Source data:
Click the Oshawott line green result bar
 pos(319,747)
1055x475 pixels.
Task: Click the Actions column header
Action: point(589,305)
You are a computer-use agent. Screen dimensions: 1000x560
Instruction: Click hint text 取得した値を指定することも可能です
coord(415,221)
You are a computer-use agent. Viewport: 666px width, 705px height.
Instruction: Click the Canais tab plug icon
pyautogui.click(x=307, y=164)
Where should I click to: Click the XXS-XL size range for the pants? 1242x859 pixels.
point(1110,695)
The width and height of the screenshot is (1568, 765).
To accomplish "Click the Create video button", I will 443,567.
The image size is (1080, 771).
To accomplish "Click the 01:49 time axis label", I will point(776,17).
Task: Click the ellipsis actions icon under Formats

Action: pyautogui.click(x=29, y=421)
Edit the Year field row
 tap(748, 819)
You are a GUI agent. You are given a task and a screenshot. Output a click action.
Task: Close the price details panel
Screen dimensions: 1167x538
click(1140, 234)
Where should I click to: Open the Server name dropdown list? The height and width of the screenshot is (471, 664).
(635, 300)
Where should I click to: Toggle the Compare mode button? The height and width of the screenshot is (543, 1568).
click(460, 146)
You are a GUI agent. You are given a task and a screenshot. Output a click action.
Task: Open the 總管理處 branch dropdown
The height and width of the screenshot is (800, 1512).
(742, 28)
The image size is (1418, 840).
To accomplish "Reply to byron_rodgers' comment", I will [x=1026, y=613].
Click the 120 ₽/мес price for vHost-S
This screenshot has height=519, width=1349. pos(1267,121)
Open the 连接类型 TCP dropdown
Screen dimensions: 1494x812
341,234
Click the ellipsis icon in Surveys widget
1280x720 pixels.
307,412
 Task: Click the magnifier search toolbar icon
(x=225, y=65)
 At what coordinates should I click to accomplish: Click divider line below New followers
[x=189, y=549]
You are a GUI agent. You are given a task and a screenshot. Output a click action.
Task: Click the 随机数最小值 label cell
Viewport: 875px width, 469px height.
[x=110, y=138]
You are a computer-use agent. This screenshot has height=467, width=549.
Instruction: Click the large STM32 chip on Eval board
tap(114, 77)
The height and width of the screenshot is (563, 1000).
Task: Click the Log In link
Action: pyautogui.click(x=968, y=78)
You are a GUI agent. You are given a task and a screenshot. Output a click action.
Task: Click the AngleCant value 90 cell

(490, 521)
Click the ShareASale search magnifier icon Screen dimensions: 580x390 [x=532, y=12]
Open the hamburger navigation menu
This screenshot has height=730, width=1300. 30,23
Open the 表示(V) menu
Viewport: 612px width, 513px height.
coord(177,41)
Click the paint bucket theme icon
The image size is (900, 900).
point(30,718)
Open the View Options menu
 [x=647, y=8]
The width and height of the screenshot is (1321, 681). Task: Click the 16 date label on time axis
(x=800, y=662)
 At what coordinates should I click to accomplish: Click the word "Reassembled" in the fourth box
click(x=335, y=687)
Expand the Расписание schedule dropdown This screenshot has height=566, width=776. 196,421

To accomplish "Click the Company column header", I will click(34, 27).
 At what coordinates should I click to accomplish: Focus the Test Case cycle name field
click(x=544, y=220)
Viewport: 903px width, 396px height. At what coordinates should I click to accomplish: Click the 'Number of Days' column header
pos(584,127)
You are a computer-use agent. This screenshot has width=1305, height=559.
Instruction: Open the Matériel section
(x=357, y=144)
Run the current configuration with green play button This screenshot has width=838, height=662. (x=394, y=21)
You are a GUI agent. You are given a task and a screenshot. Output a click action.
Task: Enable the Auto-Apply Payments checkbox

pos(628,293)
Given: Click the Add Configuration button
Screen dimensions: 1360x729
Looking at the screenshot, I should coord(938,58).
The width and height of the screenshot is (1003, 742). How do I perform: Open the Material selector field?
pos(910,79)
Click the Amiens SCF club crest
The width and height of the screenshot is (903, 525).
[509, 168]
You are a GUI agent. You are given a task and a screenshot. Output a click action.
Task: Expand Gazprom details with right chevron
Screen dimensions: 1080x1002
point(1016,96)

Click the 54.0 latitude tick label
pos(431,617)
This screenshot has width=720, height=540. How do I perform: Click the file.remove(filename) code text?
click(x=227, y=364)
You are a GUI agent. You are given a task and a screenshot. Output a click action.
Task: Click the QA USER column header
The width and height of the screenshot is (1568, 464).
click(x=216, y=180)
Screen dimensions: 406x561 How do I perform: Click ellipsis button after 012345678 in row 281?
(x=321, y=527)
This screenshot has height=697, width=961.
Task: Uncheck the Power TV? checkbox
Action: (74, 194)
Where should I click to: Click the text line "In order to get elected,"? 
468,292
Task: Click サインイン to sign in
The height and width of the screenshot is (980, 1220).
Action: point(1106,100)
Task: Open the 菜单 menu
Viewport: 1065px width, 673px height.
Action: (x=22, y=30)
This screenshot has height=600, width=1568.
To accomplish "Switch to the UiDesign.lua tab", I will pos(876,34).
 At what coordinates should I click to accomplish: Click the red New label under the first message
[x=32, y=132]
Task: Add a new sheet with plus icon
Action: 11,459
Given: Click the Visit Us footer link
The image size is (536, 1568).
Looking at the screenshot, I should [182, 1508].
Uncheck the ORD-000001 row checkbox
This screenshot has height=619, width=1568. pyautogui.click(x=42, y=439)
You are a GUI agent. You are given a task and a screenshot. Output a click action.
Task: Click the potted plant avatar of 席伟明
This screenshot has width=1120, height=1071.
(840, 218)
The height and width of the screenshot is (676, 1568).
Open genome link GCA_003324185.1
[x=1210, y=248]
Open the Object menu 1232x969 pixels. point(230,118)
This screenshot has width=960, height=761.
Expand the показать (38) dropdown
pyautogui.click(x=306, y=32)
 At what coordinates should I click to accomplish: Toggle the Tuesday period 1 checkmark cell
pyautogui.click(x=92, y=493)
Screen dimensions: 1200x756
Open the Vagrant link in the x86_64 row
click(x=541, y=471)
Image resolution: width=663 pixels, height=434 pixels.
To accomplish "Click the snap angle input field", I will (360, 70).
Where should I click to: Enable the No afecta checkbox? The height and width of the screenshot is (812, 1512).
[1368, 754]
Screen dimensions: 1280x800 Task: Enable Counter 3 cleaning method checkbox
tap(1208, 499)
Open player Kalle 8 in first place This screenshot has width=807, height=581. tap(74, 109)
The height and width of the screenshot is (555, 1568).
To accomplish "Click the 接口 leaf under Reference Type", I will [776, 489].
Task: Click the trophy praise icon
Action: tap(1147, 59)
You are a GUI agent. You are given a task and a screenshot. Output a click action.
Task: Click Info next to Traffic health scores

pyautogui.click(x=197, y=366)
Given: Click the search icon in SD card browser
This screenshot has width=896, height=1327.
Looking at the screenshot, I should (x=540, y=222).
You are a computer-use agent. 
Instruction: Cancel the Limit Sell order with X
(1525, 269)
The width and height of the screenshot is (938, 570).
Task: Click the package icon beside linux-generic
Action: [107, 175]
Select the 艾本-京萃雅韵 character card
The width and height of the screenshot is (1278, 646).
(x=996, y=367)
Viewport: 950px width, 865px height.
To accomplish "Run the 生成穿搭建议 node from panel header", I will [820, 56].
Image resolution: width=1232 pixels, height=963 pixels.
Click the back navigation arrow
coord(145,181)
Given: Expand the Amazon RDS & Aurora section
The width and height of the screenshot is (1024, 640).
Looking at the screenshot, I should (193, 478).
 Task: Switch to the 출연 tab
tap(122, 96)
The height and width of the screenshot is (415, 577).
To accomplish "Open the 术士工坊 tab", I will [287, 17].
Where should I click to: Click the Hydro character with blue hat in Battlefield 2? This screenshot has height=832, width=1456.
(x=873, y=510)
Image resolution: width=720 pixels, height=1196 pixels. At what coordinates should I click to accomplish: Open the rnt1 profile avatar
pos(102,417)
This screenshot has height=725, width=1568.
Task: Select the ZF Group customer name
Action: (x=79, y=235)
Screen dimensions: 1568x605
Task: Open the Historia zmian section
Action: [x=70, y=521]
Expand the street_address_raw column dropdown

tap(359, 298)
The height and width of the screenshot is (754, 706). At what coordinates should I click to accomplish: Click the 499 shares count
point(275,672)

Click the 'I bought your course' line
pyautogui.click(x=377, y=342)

> **Exercise directions**
All lines above containing the string "card": copy each one.

> **Exercise output**
Given: Click the search icon in SD card browser
Select the 艾本-京萃雅韵 character card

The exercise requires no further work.